A largo plazo, esto representa el riesgo más profundo. La lucha ya no es contra una organización externa, sino contra un sistema simbiótico que opera desde dentro del propio aparato estatal. Para los ciudadanos que viven en estas zonas, la línea entre protector y depredador se borra por completo, generando una crisis de legitimidad y confianza de la que es muy difícil recuperarse.

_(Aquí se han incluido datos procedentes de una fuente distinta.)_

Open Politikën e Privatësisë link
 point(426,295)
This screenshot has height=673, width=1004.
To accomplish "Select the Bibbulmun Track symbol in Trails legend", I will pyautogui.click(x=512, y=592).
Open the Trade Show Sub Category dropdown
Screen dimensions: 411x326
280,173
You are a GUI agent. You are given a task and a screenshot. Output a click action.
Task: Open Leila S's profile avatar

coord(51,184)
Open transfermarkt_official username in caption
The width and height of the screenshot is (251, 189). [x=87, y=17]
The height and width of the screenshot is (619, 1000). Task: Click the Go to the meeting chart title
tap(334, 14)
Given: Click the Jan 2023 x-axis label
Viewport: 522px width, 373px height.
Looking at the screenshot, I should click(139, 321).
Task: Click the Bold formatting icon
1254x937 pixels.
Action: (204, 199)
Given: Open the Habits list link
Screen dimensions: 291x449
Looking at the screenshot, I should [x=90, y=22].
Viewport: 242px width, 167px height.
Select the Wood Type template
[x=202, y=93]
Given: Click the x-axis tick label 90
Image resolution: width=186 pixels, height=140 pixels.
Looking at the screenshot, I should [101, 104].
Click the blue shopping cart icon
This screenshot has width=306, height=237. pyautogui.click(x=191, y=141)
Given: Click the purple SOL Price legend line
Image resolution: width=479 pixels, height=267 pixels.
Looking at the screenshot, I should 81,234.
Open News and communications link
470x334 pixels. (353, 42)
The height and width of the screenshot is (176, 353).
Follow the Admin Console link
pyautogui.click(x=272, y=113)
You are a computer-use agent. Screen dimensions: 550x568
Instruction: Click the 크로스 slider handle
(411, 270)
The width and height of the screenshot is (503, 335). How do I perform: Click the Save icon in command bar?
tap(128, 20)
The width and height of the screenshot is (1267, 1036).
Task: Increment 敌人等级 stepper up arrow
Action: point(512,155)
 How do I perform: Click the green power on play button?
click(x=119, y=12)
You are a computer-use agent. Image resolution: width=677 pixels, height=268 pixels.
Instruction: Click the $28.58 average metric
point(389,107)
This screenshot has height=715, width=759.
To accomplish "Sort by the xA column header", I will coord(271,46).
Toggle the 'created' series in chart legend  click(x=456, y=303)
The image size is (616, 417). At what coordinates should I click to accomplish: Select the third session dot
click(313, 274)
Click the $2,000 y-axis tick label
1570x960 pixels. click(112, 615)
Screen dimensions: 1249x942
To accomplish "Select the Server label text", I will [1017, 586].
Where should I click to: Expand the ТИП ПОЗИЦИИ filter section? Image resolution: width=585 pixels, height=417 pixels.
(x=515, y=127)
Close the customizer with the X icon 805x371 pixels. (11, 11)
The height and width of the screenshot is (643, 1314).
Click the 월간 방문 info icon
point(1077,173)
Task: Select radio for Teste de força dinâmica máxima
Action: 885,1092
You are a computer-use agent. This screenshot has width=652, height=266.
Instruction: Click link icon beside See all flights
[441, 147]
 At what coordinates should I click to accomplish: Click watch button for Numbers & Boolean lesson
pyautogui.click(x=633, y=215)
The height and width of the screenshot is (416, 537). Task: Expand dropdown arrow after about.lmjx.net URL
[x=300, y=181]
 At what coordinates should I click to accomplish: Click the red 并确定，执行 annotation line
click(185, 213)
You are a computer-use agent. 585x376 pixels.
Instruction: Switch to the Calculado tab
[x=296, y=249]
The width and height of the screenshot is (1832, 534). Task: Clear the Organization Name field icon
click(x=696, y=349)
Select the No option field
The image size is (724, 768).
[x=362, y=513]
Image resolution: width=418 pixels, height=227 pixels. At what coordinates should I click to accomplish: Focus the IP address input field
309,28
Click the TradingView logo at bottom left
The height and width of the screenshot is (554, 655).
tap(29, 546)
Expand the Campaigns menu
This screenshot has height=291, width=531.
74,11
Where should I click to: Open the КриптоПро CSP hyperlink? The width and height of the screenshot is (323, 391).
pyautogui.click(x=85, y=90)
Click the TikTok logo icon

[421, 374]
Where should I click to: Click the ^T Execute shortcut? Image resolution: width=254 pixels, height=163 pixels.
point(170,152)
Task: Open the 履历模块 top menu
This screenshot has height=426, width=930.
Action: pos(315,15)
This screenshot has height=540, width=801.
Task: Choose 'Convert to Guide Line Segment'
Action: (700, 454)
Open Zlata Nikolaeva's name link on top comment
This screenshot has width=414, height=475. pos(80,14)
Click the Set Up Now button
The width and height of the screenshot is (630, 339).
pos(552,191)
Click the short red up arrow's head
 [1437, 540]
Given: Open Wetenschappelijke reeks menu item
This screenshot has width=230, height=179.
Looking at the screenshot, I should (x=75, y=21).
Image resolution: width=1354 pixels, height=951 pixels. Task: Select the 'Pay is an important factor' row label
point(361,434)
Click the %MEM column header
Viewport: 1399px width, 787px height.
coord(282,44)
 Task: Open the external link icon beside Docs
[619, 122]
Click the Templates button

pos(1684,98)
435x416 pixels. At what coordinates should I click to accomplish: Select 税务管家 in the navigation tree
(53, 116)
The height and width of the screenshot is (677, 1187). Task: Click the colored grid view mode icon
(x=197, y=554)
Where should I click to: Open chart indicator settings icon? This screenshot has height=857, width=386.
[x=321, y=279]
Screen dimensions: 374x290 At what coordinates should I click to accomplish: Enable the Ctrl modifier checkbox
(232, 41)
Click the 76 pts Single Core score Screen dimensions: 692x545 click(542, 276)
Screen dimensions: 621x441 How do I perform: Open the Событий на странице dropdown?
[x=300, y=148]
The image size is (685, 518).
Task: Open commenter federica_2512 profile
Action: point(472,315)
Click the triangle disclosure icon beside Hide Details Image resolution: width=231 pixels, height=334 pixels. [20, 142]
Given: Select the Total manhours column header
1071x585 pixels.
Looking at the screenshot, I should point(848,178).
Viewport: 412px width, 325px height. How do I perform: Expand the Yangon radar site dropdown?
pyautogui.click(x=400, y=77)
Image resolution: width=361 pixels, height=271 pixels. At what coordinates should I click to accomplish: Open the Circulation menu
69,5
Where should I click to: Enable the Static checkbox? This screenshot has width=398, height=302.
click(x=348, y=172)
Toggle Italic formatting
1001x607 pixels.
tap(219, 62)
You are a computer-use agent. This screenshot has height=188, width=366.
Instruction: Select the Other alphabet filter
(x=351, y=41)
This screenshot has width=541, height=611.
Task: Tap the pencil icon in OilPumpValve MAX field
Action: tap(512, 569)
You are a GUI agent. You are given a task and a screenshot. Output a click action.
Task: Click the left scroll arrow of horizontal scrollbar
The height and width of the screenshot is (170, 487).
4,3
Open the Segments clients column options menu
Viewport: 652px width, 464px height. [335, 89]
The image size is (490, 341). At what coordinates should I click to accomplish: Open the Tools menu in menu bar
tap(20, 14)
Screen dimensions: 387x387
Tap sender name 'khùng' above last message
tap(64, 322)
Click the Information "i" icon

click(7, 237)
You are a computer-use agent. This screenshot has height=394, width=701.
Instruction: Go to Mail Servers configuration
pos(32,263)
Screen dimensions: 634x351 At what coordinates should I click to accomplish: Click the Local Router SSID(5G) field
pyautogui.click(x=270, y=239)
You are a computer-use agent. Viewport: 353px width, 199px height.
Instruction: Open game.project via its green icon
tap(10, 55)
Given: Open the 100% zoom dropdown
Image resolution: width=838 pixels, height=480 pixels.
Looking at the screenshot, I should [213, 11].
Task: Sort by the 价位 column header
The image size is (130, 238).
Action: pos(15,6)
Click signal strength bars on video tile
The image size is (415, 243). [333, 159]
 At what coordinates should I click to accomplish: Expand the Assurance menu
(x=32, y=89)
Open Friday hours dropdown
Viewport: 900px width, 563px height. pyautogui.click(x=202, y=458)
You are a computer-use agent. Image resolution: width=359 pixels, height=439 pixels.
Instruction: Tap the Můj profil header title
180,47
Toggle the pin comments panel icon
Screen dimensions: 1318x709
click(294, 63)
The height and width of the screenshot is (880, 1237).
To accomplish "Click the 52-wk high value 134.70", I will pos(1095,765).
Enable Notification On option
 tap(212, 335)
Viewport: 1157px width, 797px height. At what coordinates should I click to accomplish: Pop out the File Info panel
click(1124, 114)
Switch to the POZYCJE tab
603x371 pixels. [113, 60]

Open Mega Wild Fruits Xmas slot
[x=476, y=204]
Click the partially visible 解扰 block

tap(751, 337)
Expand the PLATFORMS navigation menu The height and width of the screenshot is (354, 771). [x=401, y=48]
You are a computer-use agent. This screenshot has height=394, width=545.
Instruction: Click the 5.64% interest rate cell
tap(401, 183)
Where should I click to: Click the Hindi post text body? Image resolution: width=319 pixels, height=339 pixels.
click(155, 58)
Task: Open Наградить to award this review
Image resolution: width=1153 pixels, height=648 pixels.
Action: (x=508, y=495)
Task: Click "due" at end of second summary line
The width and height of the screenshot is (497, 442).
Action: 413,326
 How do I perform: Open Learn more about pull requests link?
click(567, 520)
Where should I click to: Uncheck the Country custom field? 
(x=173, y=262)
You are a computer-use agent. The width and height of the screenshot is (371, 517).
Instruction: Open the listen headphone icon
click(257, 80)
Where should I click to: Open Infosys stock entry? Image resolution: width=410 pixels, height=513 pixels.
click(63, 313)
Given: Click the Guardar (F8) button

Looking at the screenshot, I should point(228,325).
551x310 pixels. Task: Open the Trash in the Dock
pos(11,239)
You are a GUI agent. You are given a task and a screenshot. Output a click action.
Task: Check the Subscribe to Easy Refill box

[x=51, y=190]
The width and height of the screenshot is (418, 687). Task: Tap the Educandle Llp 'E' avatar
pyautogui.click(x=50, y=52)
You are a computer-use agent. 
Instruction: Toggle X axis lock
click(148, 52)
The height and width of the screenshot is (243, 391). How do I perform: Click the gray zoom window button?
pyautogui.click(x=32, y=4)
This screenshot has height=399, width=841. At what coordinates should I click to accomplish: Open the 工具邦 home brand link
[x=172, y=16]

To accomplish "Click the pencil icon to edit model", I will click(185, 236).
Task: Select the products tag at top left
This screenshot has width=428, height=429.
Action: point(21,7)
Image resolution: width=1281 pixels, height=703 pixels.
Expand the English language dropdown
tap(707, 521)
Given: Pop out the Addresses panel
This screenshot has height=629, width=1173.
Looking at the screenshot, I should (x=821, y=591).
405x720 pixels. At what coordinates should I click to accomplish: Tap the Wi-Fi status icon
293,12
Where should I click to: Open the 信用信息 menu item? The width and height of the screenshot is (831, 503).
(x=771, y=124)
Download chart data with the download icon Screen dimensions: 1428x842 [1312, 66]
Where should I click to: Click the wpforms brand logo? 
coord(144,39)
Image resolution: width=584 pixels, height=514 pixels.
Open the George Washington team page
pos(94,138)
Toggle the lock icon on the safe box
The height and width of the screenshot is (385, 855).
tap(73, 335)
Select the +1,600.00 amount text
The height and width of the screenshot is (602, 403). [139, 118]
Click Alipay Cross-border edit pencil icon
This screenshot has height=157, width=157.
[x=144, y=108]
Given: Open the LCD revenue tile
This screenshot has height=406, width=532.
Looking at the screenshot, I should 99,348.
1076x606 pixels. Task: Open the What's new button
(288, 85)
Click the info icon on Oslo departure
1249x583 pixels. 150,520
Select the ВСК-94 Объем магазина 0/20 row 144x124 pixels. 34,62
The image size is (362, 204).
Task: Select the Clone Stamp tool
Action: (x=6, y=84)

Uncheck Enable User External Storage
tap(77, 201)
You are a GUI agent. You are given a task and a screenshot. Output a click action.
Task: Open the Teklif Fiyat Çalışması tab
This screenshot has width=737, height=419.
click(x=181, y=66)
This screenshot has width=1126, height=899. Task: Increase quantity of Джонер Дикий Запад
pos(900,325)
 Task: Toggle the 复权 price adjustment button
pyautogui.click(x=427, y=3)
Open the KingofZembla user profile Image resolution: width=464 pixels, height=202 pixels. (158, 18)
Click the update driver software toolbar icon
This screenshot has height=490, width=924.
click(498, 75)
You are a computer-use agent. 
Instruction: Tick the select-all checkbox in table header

La caída de los grandes capos no ha traído la paz, sino una metamorfosis del monstruo. El futuro del crimen organizado en América Latina se perfila como un ecosistema más complejo, descentralizado y sistémicamente integrado a la economía y al Estado. El fin del contrato de linaje ha dado paso a un contrato de mercado, donde la eficiencia, la adaptabilidad y la capacidad de gestionar redes complejas son las nuevas claves del poder. Enfrentar este nuevo paradigma requerirá abandonar las viejas estrategias centradas en la captura de líderes y adoptar un enfoque igualmente sofisticado, enfocado en desarticular las redes logísticas, financieras y políticas que sustentan a estas nuevas corporaciones criminales. La pregunta que queda abierta es si las instituciones estatales podrán adaptarse antes de ser completamente devoradas desde adentro.